Friday, August 18, 2006

In Mourning

Two current major issues are damaging the country. The first is the continuing killings of activists and journalists, which have worried and enraged the international community. The other is the reported leakage on nursing board examinations held last June.

To civil libertarians and human rights advocates such as the UK-based Amnesty International, no persons deserve to die for their political affiliation. But as we are writing this column, a farmer-leader in Obando, Bulacan was reportedly killed allegedly for his affiliation with a farmers’ group, which the military had identified with the Left.

“It should be a deep embarrassment to the government that people in the Philippines cannot freely exercise their rights of political expression and association,” said Tim Parritt, Southeast Asia researcher at Amnesty International in a report that came out August 16.

But a “deep embarrassment” apparently is not part of the conscience of those behind Ms Arroyo’s one-billion-peso campaign to finish off the 37-year old communist insurgency in this Southeast Asian nation. Killings, maiming, and sowing fear continue. So for fear of their lives, villagers in Central Luzon and Cagayan Valley are now rushing to get community tax certificates or cedulas, lest they be mistaken for being New People’s Army guerrillas.

The anti-insurgency drive should be directed at the NPA guerillas, who are definitely armed. And the fighting should be done in the hills. But spare the simple farmer who toils and helps produce food for this agricultural country. Spare the community-based doctor who opted to serve the helpless and the needy; otherwise, he would take up nursing and join the legions of Filipinos leaving the country.

Sadly, the sitting ducks of this anti-insurgency campaign are those legitimate community-based leaders of farmers, workers, indigenous peoples and students, who are exercising their constitutional rights of dissent and peaceful assembly.
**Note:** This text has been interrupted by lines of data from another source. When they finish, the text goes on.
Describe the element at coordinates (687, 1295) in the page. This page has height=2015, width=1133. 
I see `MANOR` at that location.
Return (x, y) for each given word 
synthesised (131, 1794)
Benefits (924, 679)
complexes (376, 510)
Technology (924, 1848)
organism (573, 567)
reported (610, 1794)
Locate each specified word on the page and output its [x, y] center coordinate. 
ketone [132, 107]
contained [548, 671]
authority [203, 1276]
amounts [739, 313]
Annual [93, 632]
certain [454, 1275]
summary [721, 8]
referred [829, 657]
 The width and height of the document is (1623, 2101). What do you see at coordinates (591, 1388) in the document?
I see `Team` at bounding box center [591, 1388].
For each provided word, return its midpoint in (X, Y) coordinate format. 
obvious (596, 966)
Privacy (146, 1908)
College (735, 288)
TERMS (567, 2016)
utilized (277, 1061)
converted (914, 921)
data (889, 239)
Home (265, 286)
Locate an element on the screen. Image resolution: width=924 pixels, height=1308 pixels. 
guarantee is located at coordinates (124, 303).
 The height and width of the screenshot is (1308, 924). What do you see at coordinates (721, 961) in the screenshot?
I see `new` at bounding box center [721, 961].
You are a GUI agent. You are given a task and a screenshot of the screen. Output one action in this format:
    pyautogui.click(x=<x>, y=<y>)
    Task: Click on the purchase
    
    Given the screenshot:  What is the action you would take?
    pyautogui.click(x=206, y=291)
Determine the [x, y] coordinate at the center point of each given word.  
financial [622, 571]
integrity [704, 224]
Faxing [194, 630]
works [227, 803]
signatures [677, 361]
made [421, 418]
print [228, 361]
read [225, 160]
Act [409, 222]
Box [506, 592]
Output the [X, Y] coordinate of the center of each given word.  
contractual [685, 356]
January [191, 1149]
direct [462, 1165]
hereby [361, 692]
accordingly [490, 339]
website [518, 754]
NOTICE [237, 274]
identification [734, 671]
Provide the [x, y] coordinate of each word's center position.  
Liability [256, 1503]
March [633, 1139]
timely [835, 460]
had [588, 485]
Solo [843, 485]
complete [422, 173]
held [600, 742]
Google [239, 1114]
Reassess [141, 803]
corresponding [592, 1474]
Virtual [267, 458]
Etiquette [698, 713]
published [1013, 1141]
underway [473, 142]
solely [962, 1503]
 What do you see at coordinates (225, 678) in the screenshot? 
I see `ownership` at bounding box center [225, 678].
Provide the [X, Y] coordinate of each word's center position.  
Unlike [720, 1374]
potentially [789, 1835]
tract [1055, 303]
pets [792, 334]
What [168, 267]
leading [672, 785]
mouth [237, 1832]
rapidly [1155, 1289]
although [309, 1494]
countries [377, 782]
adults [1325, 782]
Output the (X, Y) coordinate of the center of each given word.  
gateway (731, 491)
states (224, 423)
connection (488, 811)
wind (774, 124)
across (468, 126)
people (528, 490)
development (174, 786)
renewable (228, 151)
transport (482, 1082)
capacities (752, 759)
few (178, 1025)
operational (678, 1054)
This worries Amnesty International and even the international church community, which has also denounced the killings of pastors, church workers and lay leaders involved in justice and peace ministries.

Given this situation, some members of the diplomatic community are contemplating of advising their investors not to do business in the Philippines, according to sources. This is akin to some international campaign not to investment in Burma because of its iron-fist rule and widespread human rights violations. The message of the diplomatic community for Ms Arroyo is clear -- the rule of law, and not of men, should be restored in this supposed democracy in Southeast Asia. Otherwise, they won’t do business with us.

The leakage in the last nursing board examinations is also giving us a bad name. It continues to help project the image that we are a nation of cheats. Honesty, as one song says, is such a lonely word, which may be true to many of us from the lowly to the mighty in this troubled land. For its rarity, a news story about an ordinary cab driver returning a wallet or package left by a passenger gets front page or prominent air time. If honesty is part of our psyche and everyday lives, an honest taxi driver should be as common as the common tao. And this should not be news any more.

Honesty is also a lonely word among those who hold power. We have yet to clear the air about unanswered questions over alleged electoral fraud in 2004. These unanswered questions contained in the “Hello Garci” tapes and followed by the “I’m-sorry-for-lapses-in-judgment” presidential confession continue to put into question the legitimacy of Ms Arroyo.

These lingering unanswered questions about Ms Arroyo’s legitimacy are holding her down. Unless these questions are sufficiently cleared, it would be hard for this country to move on. Unfortunately, those who continue to question and challenge Ms Arroyo’s legitimacy under the democratic principles of free expression and right of dissent now fear for their lives. We thought Ferdinand Marcos was long dead and gone in 1986. Apparently, the ghost of those dark martial law years has resurrected from the dead. Now we are again in mourning, and the international community sympathizes with our loss – the loss of our democracy.